Ichiro prepared with Mariners for his 19th major league season (to go with nine in the Japan). Batting seventh and playing left field, Suzuki fouled out in the second inning against Liam Hendriks and singled in the third off left-hander Ryan Buchter. Suzuki then was replaced by a pinch runner. He did not have any chances in the field.

“Of course you have nerves, but this was one I hadn’t experienced before, the nerves that I had today,” Suzuki said through an interpreter. “I’m just glad the first day’s out of the way.”

Many other big name stars sat out as they eased into the daily grind.

Manny Machado slipped on a Padres uniform after signing his $300 million, 10-year contract; San Diego opens its spring training schedule on Saturday.

Harper was hoping for a similar deal, with the Phillies the favorites to sign him. But he remained among more than three dozen free agents who had not yet been signed, leading players to accuse teams of possible collusion. (The owners say they have simply are making judgments based on analytics.)

Here’s a look around the ballparks on Friday:

—Bobby Dalbec hit a fly ball off the top of the fence in center field to give Boston the lead, and Jagger Rusconi and Tyler Dearden tripled for the Red Sox. Mike Shawaryn pitched two scoreless innings, striking out two, and Darwinzon Hernandez fanned three in two innings for Boston, which will face the New York Yankees in the Grapefruit League opener on Saturday.

—In Charlotte, Florida, Scott Kingery tripled and scored on a throwing error by shortstop Willy Adames, and Maikel Franco homered for the Phillies. Jason Coats homered to make it 3-2 in the sixth inning, three Philadelphia relievers pitched a scoreless inning of relief to close it out.

—In Lakeland, Florida, Jake Rogers, Daniel Pinero and Brandon Dixon homered, and Kyle Funkhouser struck out four in two innings for the Tigers.

The Red Sox held a moment of silence before the game for Boston Globe sports writer Nick Cafardo, who covered the team for most of three decades before he died on Thursday after collapsing at the ballpark. The team placed a dozen red roses at Cafardo’s seat in the press box; the Baltimore Orioles’ beat writers and media-relations staff sent five dozen donuts, along with their condolences.

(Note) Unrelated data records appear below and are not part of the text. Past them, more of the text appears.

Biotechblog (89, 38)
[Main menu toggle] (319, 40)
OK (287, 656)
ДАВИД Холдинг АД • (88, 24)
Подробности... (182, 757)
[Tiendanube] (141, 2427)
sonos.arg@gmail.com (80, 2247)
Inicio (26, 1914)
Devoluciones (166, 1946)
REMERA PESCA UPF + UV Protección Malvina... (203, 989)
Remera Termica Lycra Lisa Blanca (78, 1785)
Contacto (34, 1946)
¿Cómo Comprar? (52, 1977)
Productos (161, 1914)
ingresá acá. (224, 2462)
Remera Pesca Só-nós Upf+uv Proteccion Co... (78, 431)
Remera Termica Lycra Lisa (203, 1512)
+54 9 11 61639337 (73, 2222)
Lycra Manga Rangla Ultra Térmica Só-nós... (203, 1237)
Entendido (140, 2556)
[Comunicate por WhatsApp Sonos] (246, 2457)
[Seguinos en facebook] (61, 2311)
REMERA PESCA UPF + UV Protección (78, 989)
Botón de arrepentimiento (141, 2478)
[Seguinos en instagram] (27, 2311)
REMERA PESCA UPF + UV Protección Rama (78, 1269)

In place of his usual pregame question and answer session with reporters, manager Alex Cora spoke for more than seven minutes about Cafardo and chose not to discuss any other topics.

“That’s why I don’t get caught up in the whole game. It’s just a game, bro,” Cora said. “When you leave, that’s real. Life is real. Everything you have to do as a parent, as a husband, as a son, that’s real. This is just a game, man. We get caught up on the whole wins and losses and rivalries and whatever. Life is real, man.”

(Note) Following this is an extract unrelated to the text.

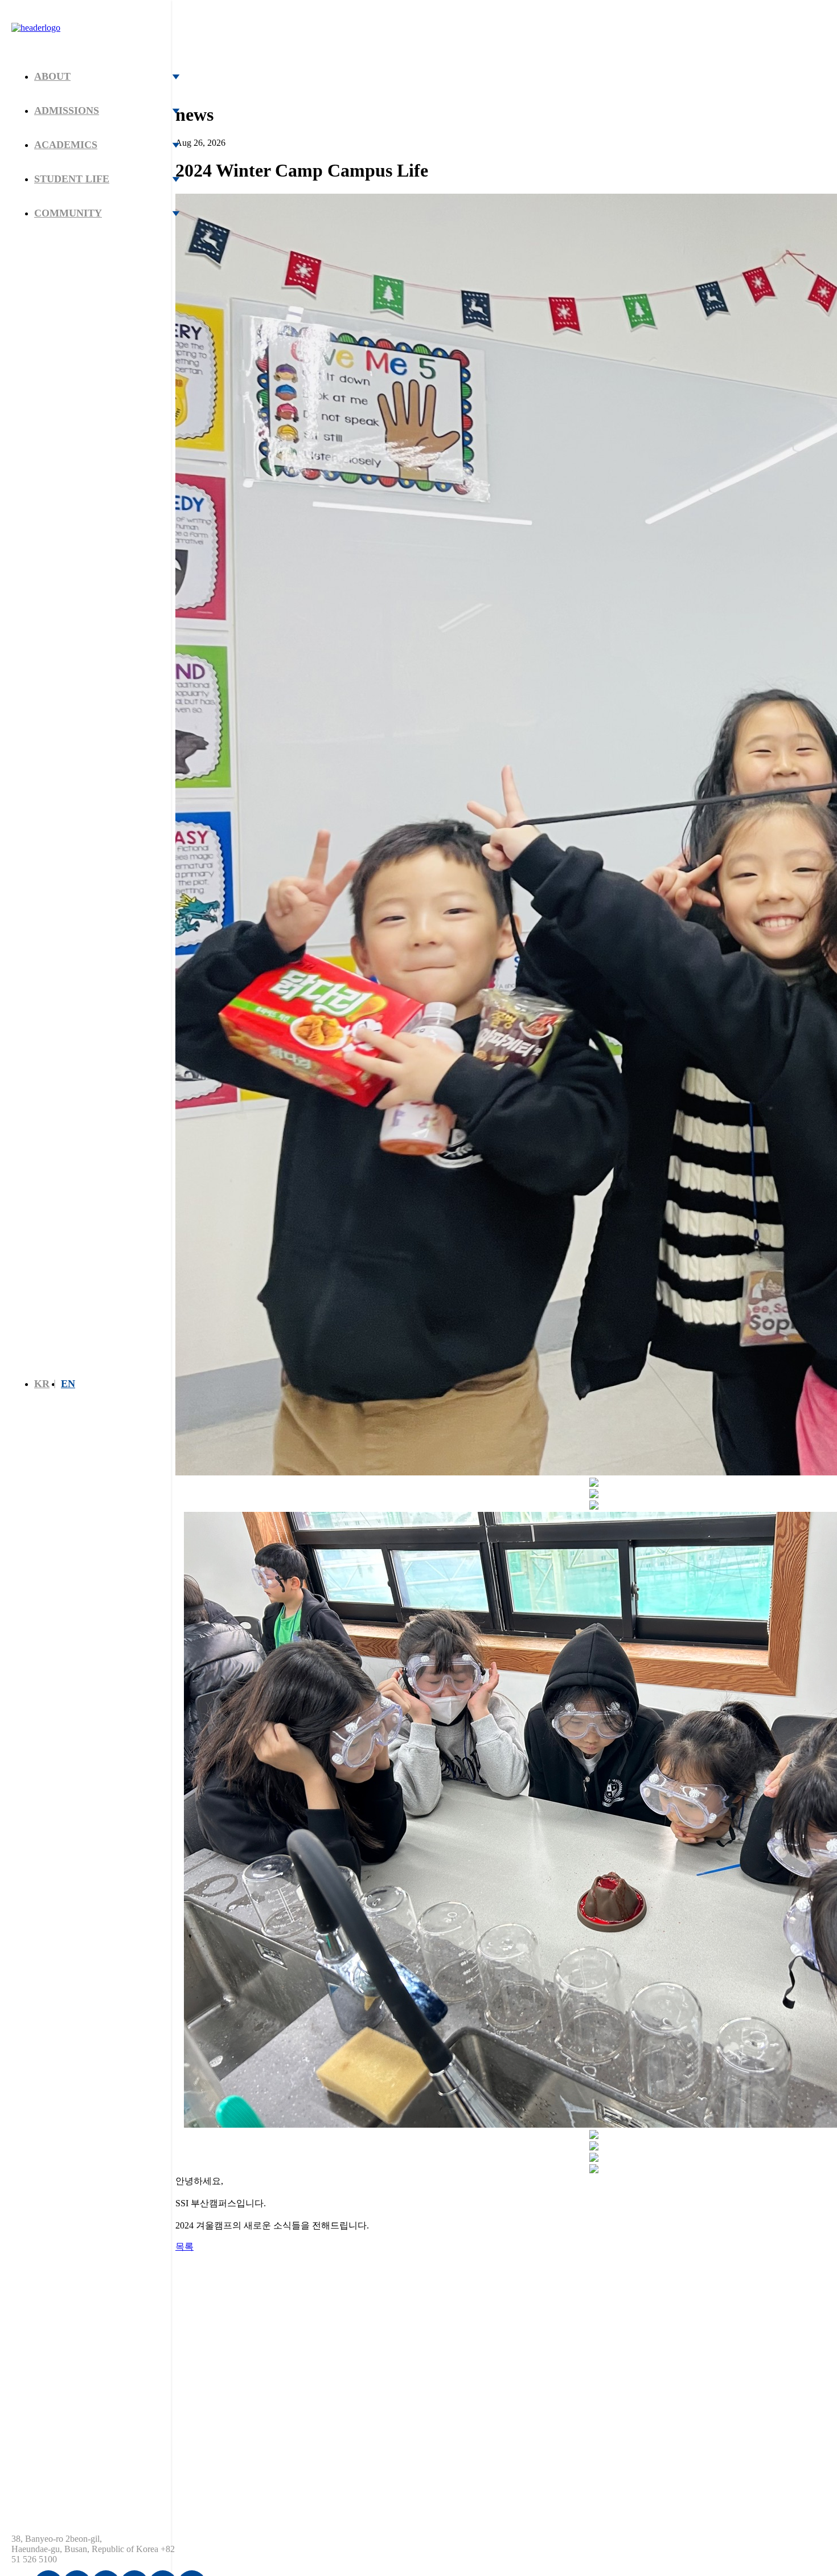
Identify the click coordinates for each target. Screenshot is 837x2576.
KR (42, 1383)
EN (68, 1383)
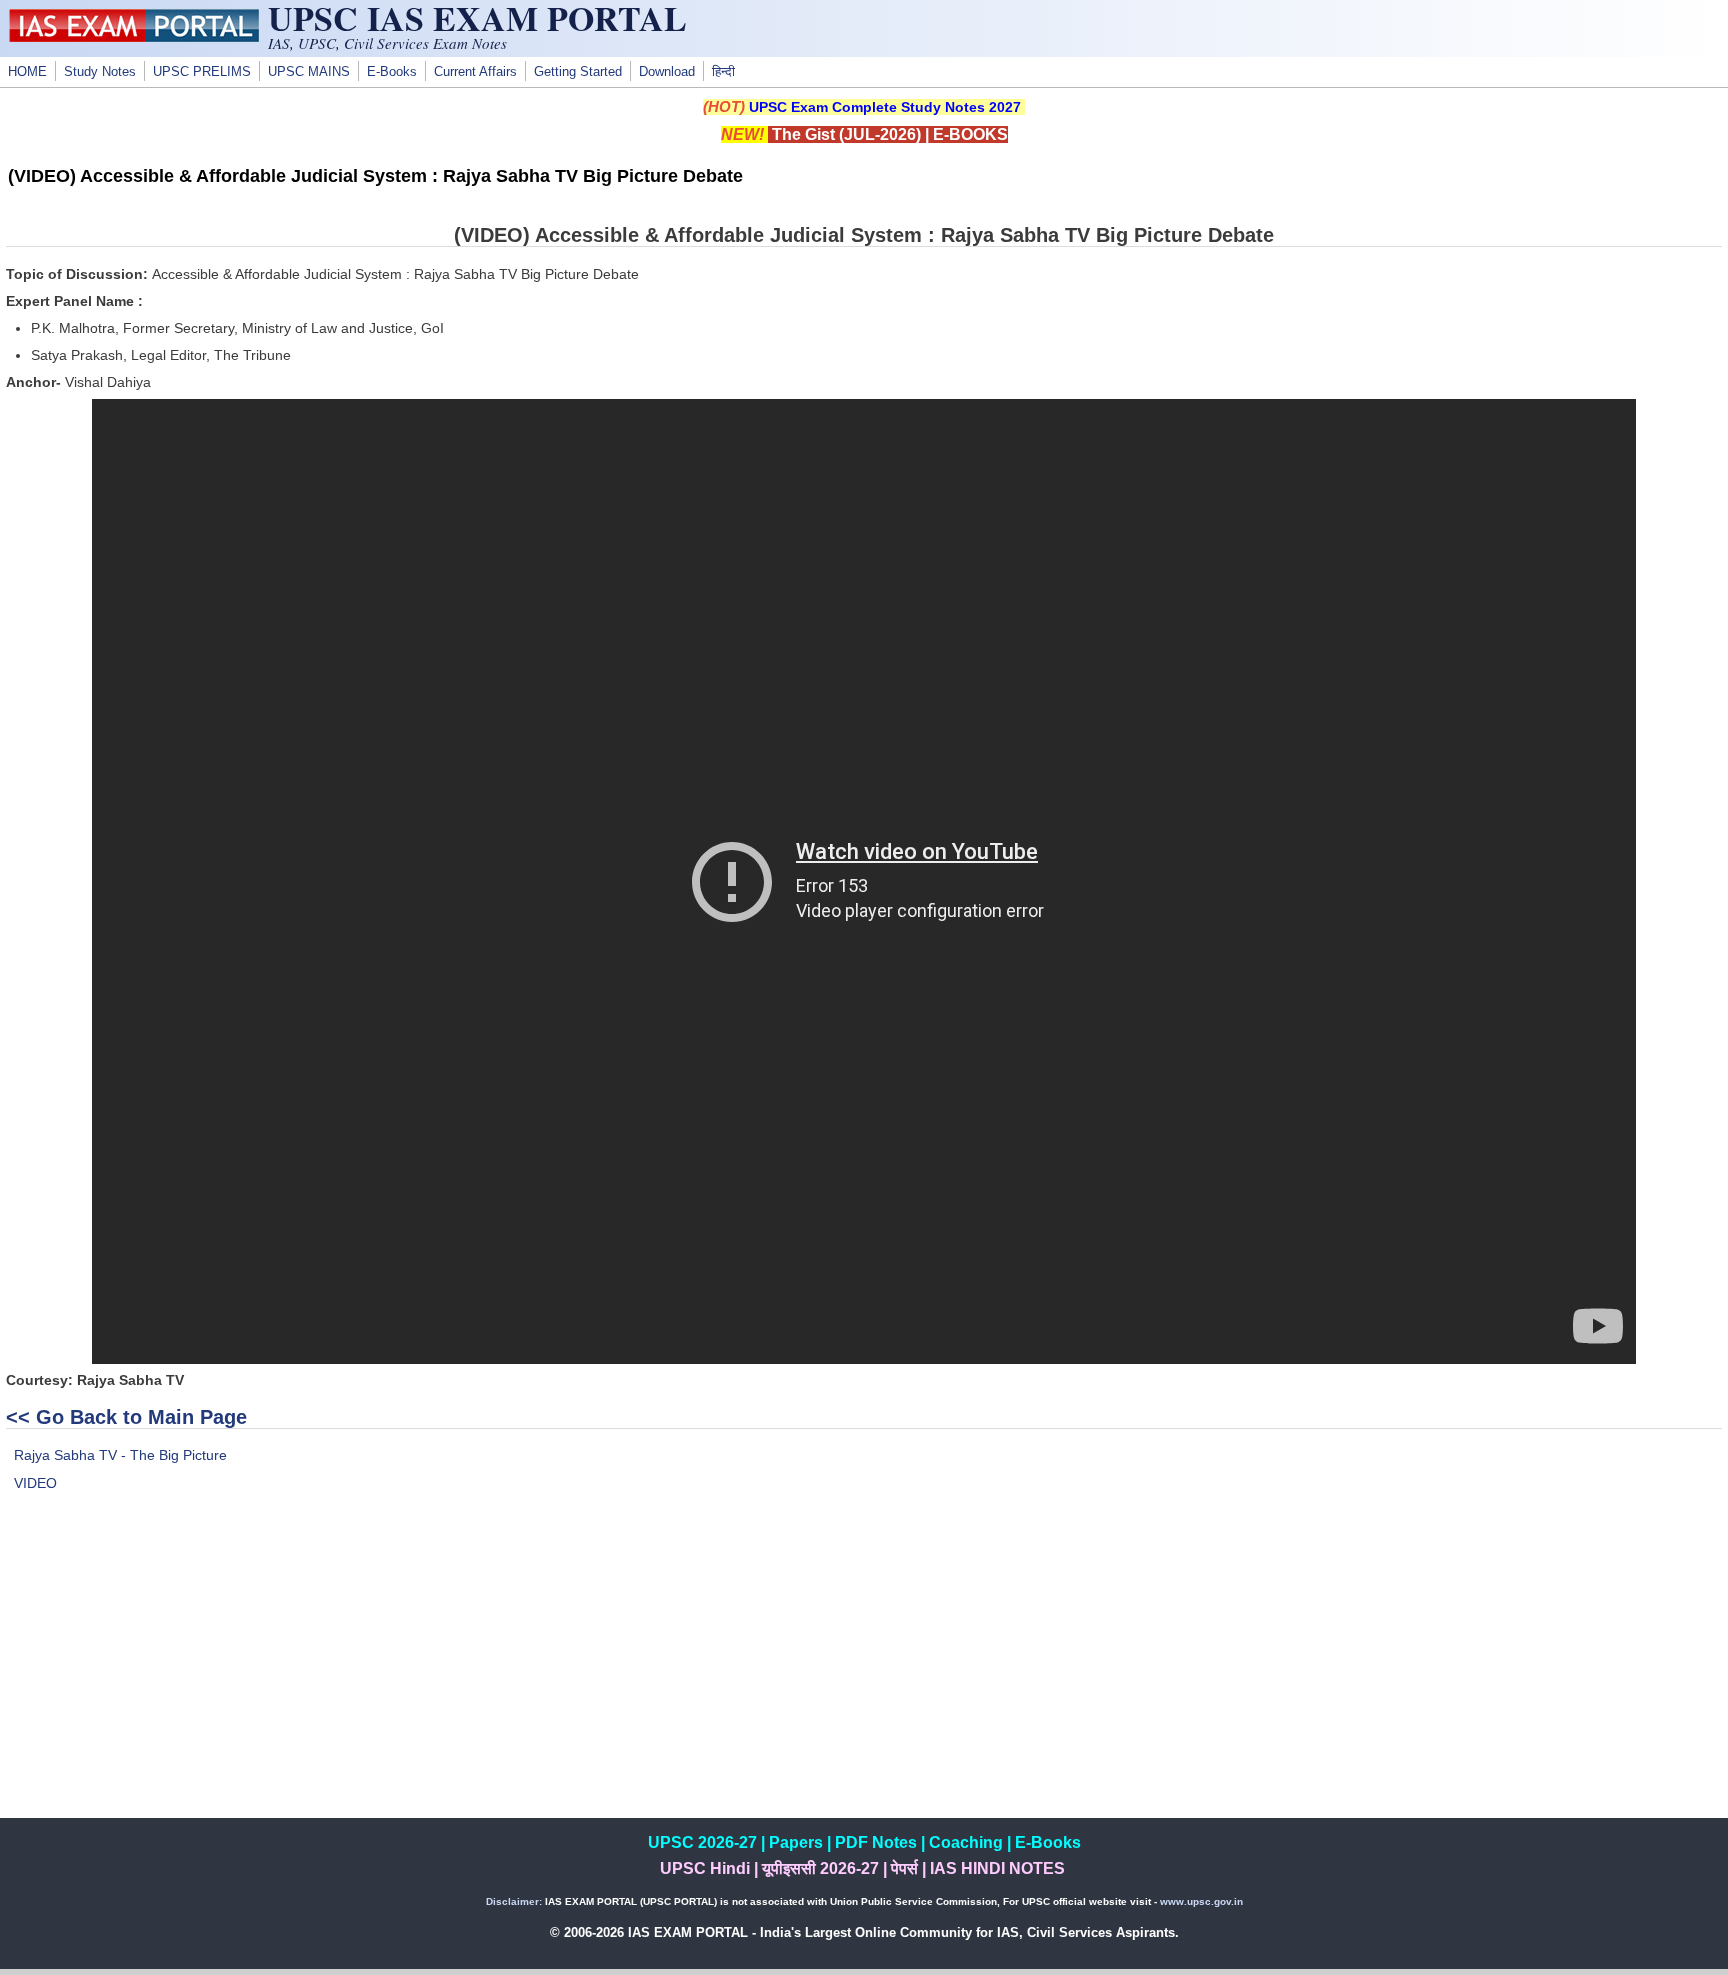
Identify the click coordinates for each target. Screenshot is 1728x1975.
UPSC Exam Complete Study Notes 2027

Cora said he addressed the team in the morning and told them to enjoy the game — but understand it’s just a game. He recalled how Cafardo enjoyed Game 3 of last fall’s World Series, an 18-inning, 7-hour, 20-minute Los Angeles Dodgers victory.

“He loved the game,” Cora said. “Let’s just celebrate his life. Like I told the guys, just go out there and have a great day. … Let’s have a blast on the field.”

Up the Florida coast in Tampa, Yankees manager Aaron Boone also opened his media session by remembering Cafardo.

“One of the great things about our game is the relationships that you get to forge,” he said. “That’s one of those that rocks our baseball community. … It’s certainly a tough day in our baseball family.”